Monza, le 10 septembre 1807.

« J’ai reçu, ma bonne mère, la lettre que tu m’as écrite par Bataille. Elle m’a fait le plus grand plaisir. J’y ai vu que tu étais tranquille, que tu méprisais les méchans et que l’Empereur continuait à être bon pour toi. Tu n’auras jamais rien à redouter de lui, parce que l’Empereur, en lui-même, méprise ceux qui lui donnent de mauvais conseils.

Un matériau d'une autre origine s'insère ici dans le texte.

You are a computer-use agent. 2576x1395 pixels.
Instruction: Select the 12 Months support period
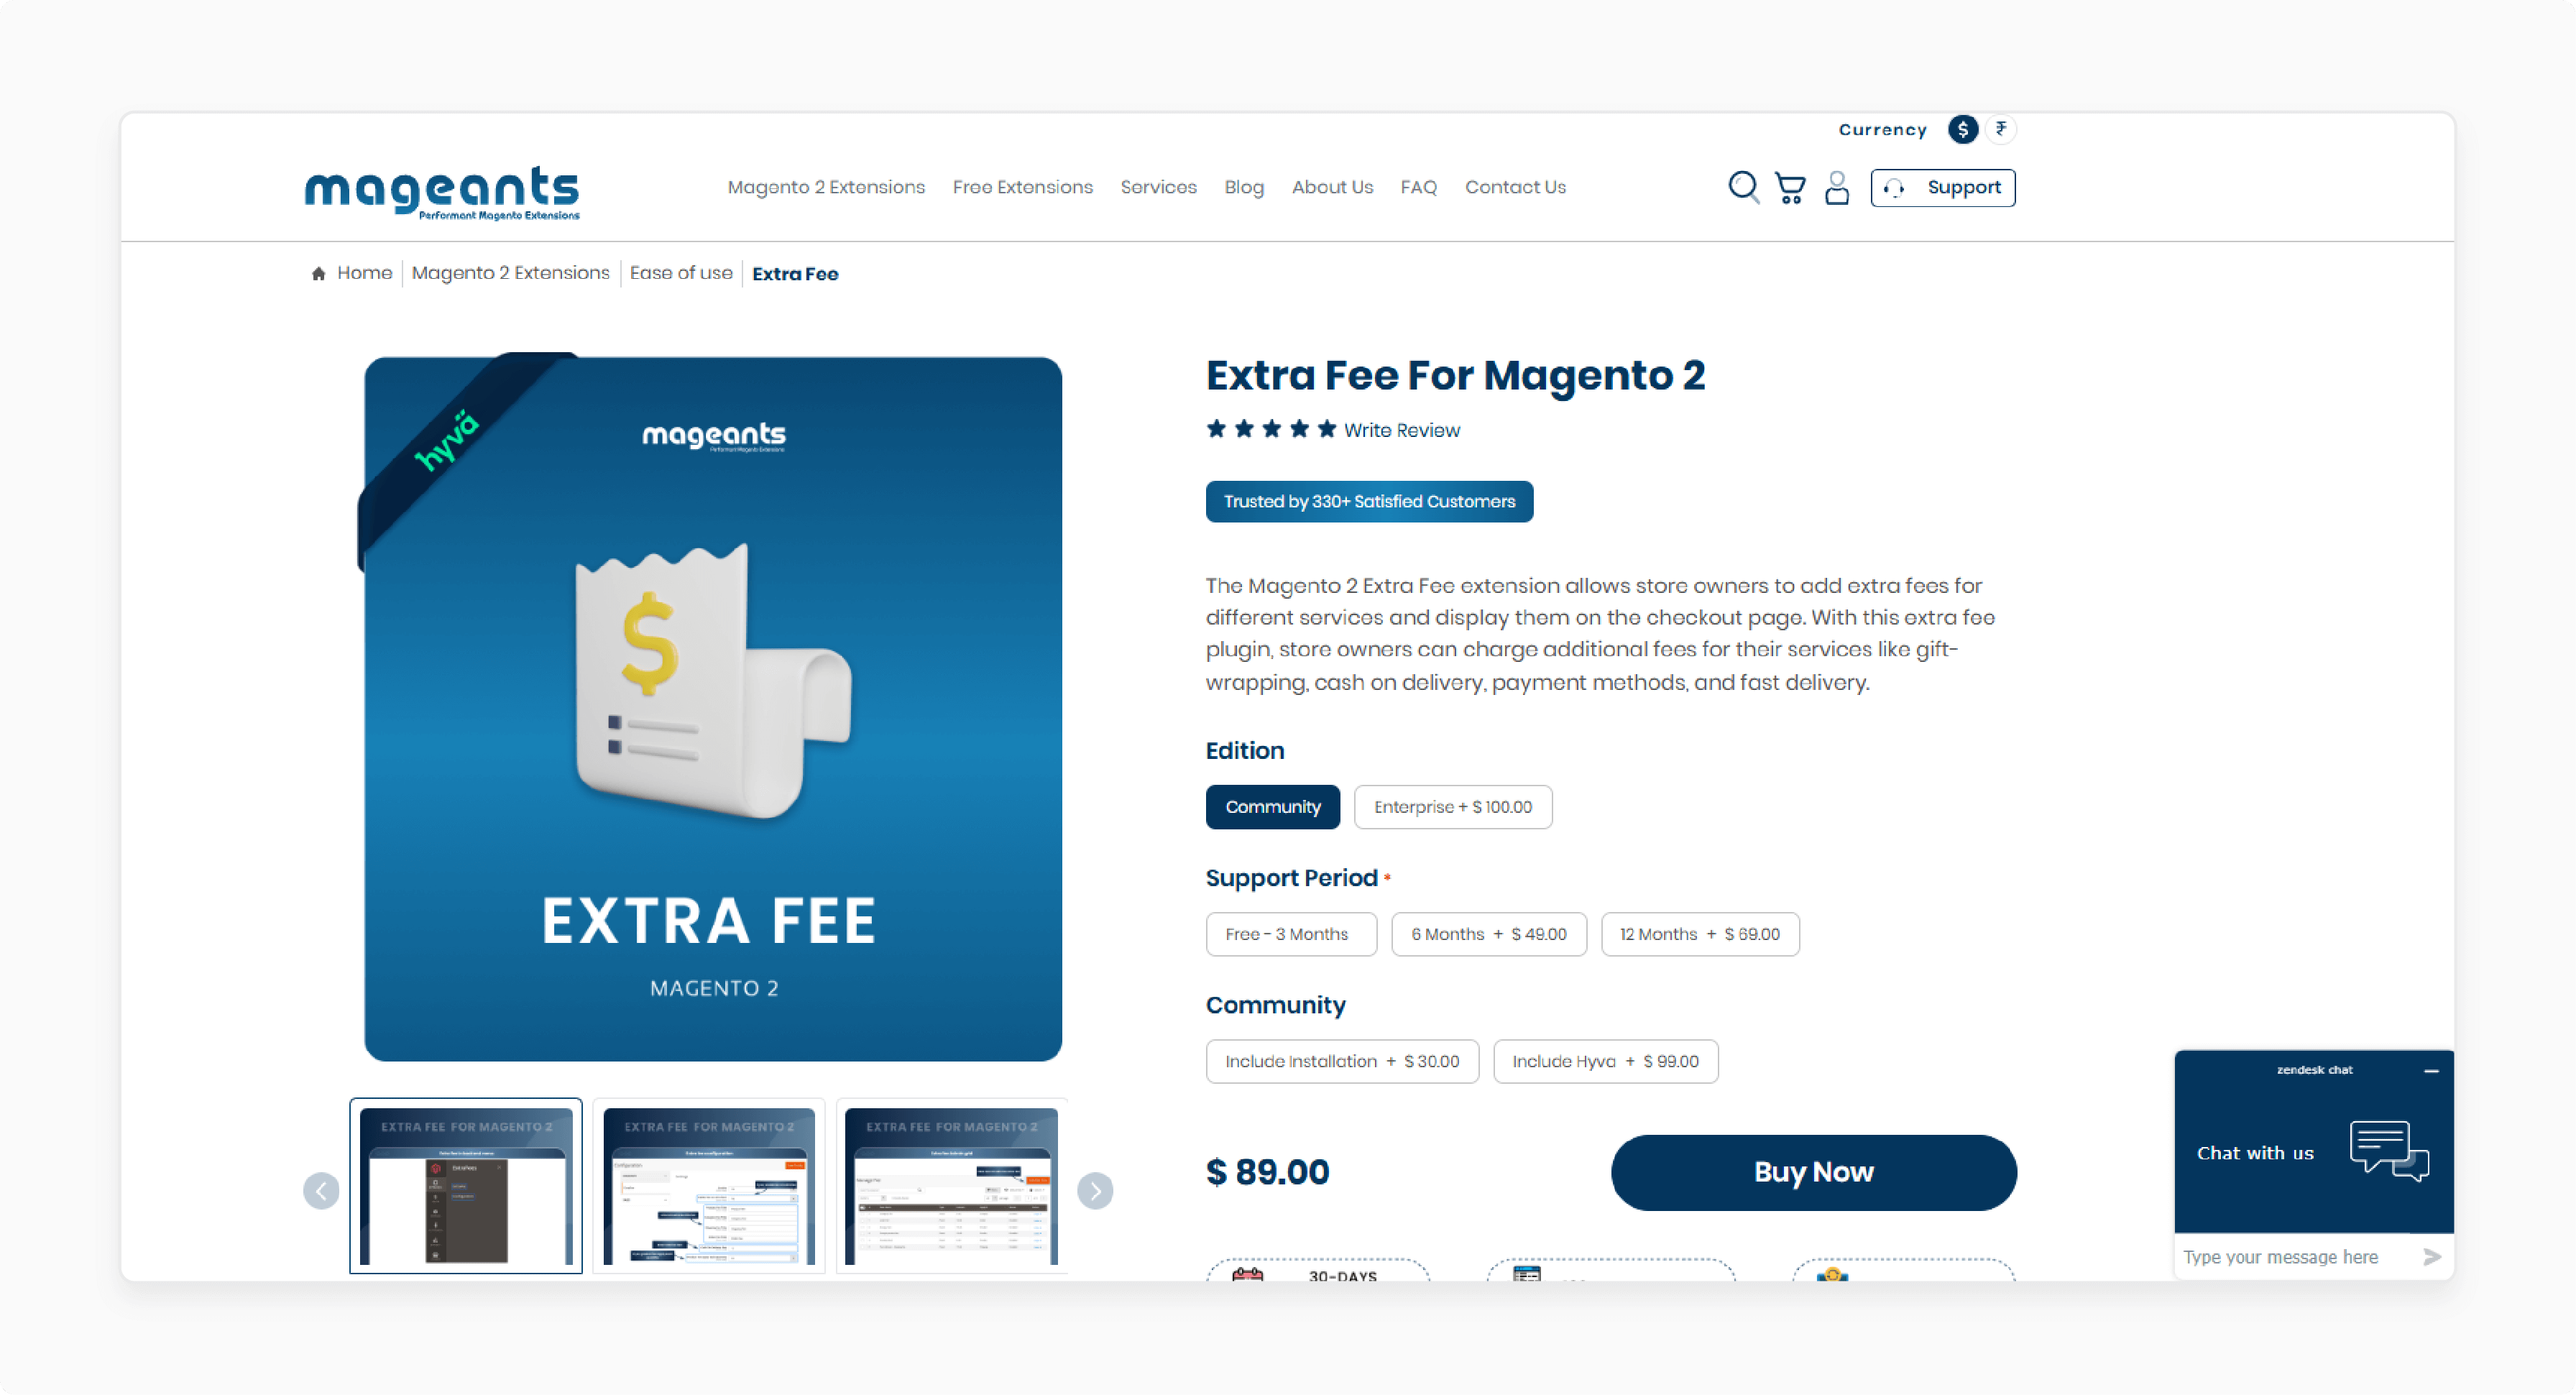(x=1698, y=933)
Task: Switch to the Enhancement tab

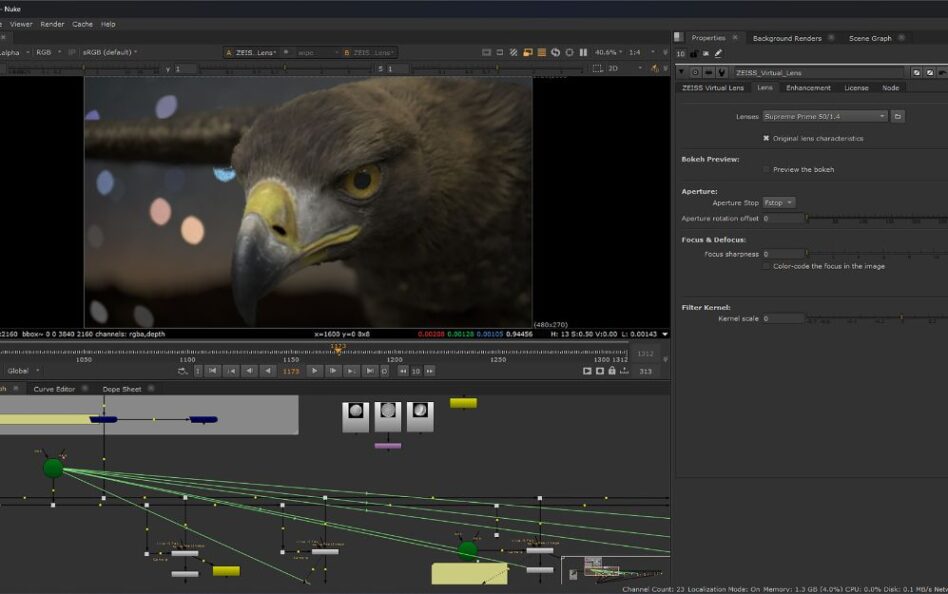Action: (x=808, y=88)
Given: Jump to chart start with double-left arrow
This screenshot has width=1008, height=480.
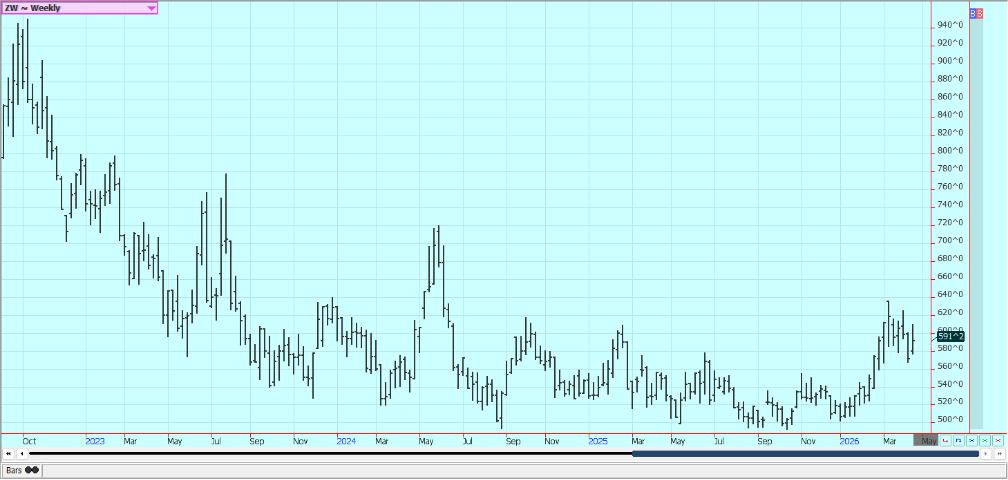Looking at the screenshot, I should [9, 454].
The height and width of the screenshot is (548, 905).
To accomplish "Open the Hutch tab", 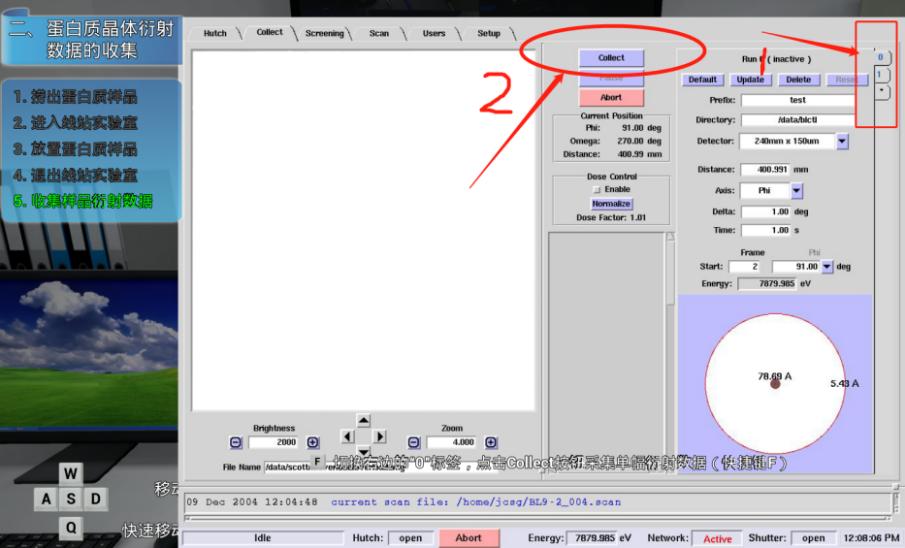I will pyautogui.click(x=215, y=33).
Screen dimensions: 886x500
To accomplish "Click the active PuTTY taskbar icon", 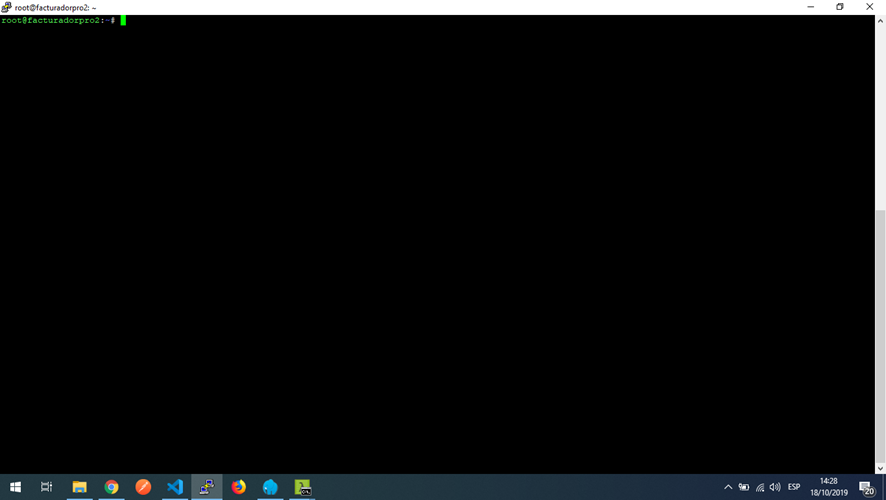I will [x=207, y=487].
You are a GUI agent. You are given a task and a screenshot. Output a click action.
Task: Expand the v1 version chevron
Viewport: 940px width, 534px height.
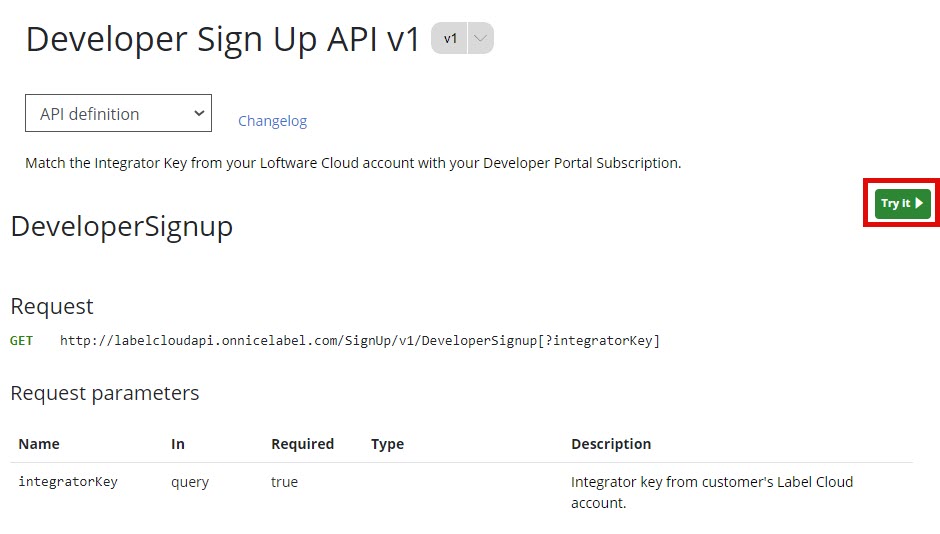[x=481, y=39]
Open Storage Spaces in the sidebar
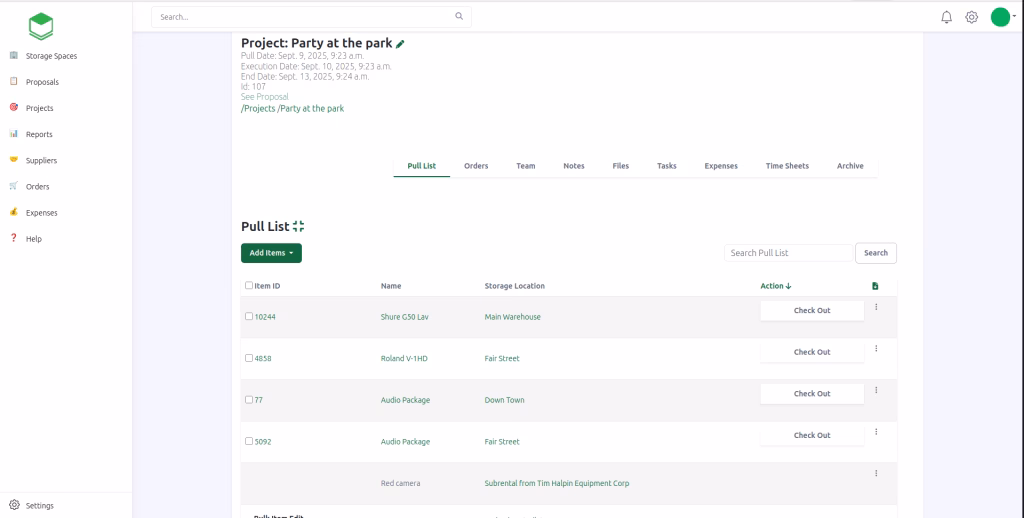 tap(51, 56)
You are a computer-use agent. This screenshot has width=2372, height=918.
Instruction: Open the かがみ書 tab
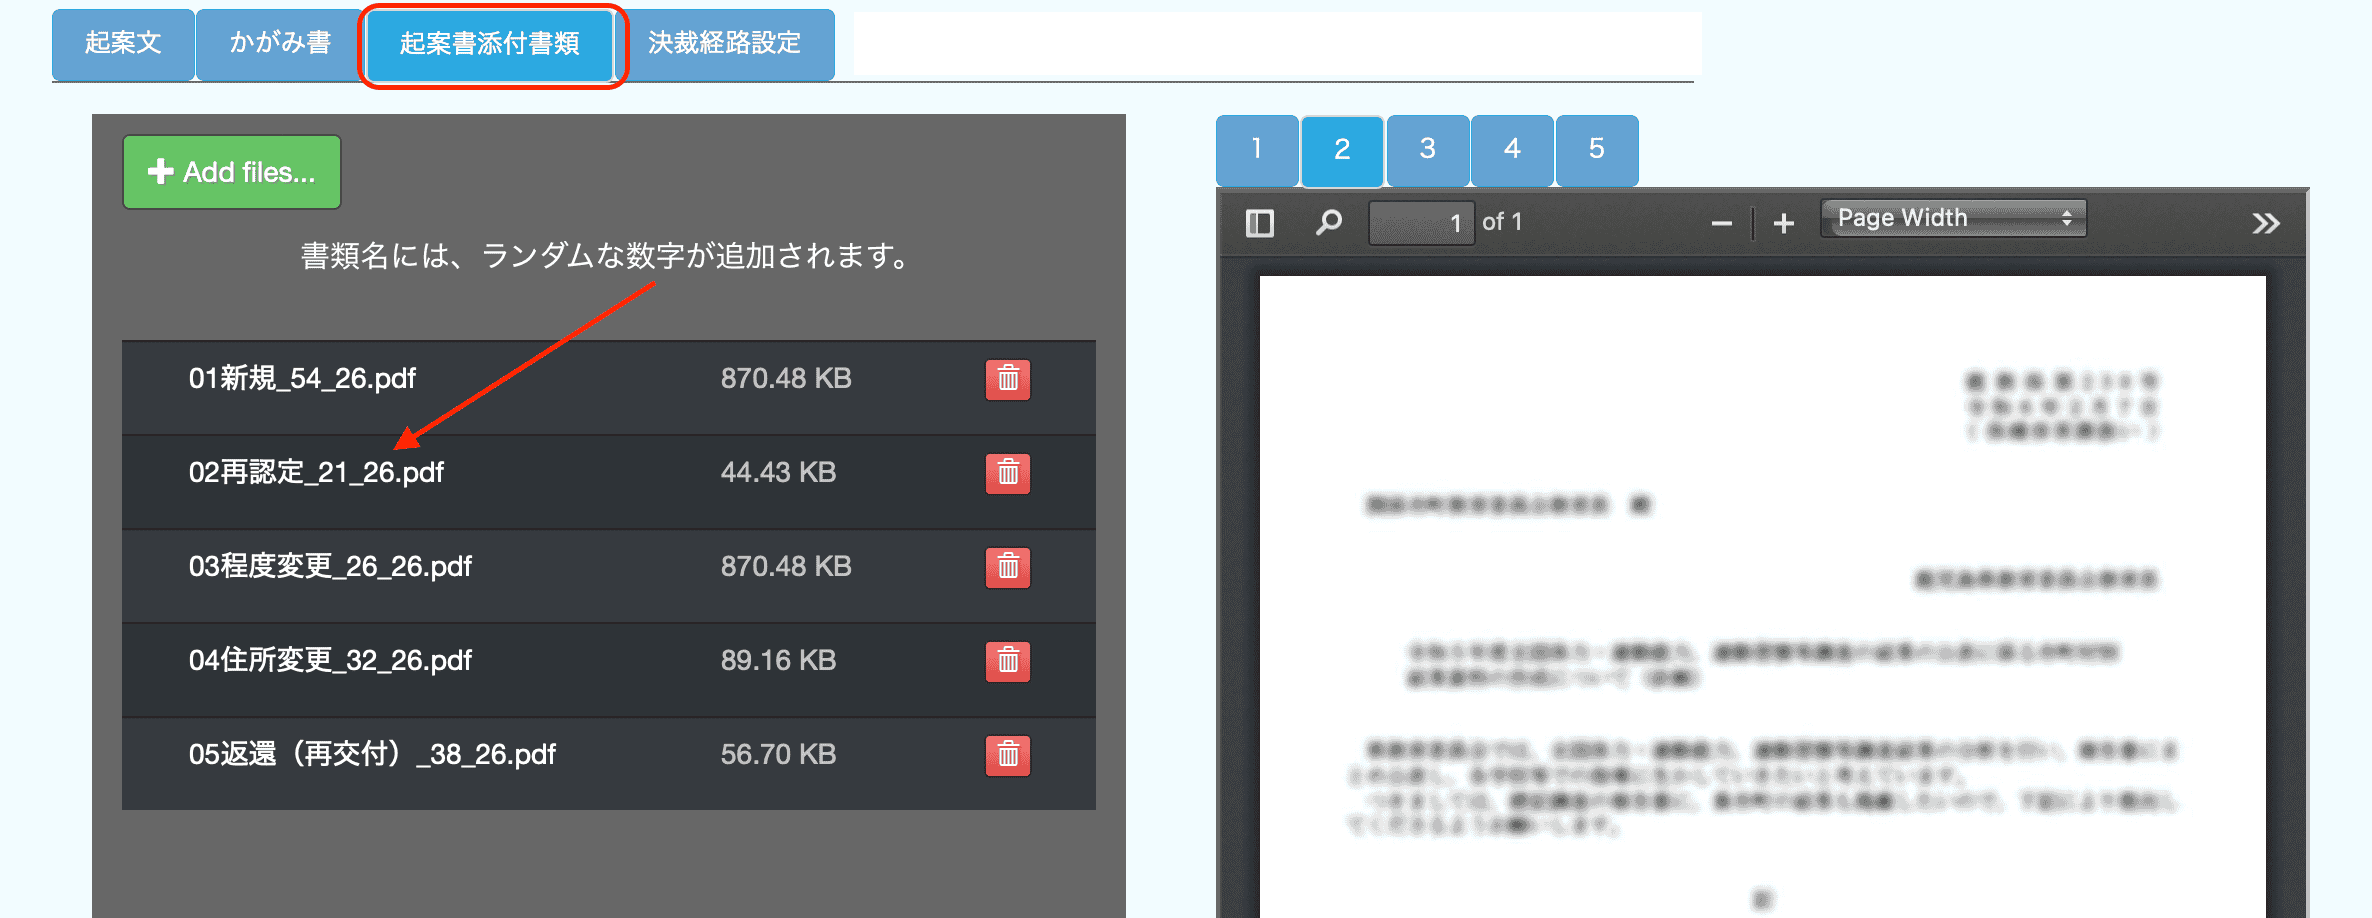(x=280, y=43)
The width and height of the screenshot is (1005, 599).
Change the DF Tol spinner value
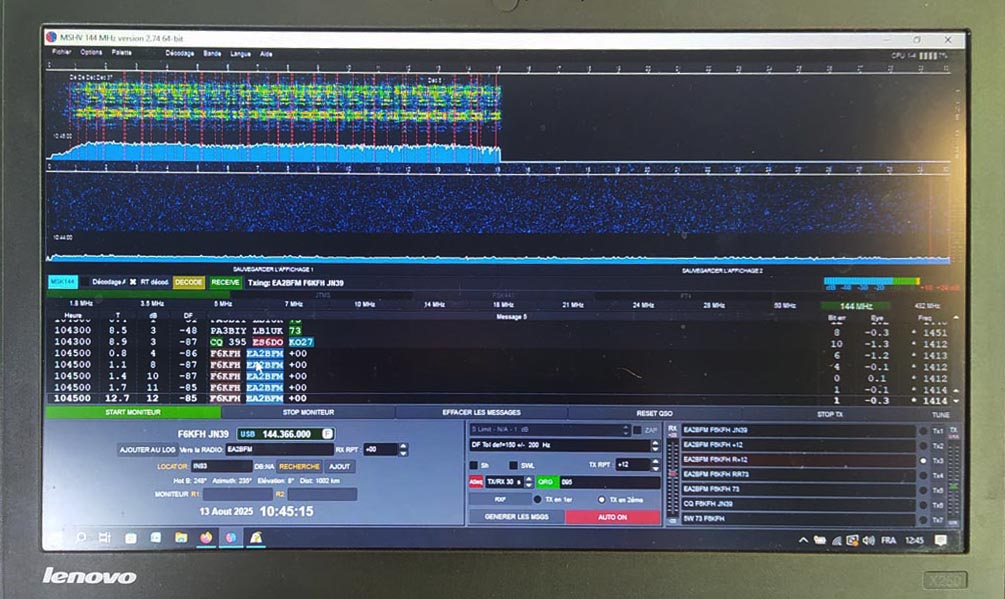click(653, 445)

« On a beaucoup parlé de divorce ; je l’ai su de Paris et de Munich, mais j’ai été content de ta conversation avec l’Empereur, si elle, est telle que tu me l’as fait rendre. Il faut toujours parler franchement à Sa Majesté. Faire autrement serait ne plus l’aimer. Si l’Empereur te tracasse encore sur des enfans, dis-lui que ce n’est pas bien à lui de te reprocher toujours des choses semblables. S’il croit que son bonheur et celui de la France l’obligent à en avoir, qu’il n’ait aucun égard étranger. « Il doit te bien traiter, te donner un douaire suffisant et te permettre de vivre auprès de tes enfans d’Italie. L’Empereur fera alors le mariage que lui commanderont sa politique et son bonheur. Nous ne lui en resterons pas moins attachés, parce que ses sentimens ne doivent pas changer pour nous, quoique les circonstances l’aient obligé à éloigner de sa personne notre famille. Si l’Empereur veut avoir des enfans qui soient à lui, il n’a que ce seul moyen ; tout autre serait blâmé et l’Histoire en ferait justice. D’ailleurs, il a trop travaillé pour elle pour qu’il laisse un seul feuillet à déchirer à la postérité.

« Tu ne dois donc craindre ni les événemens ni les méchans. Ne tracasse pas l’Empereur et occupe-toi de régler tés dépenses intérieures. Ne sois pas si bonne avec tout ce qui t’entoure, tu en serais bientôt la dupe.

« Pardonne-moi, ma bonne mère. Je m’emporte à te parler raison et à te donner des conseils lorsque moi-même j’en ai tant besoin. N’y vois pourtant, je te prie, qu’une preuve de plus de ma tendre affection pour toi et n’oublie pas que les sentimens que t’ont voués tes enfans sont au-dessus de tous les événemens. »

  1. J’ai publié dans Joséphine répudiée des fragmens de cette lettre que possède S. M. l’Impératrice Eugénie, mais il me paraît qu’elle prend sa valeur de la lettre de Joséphine publiée pour la première fois.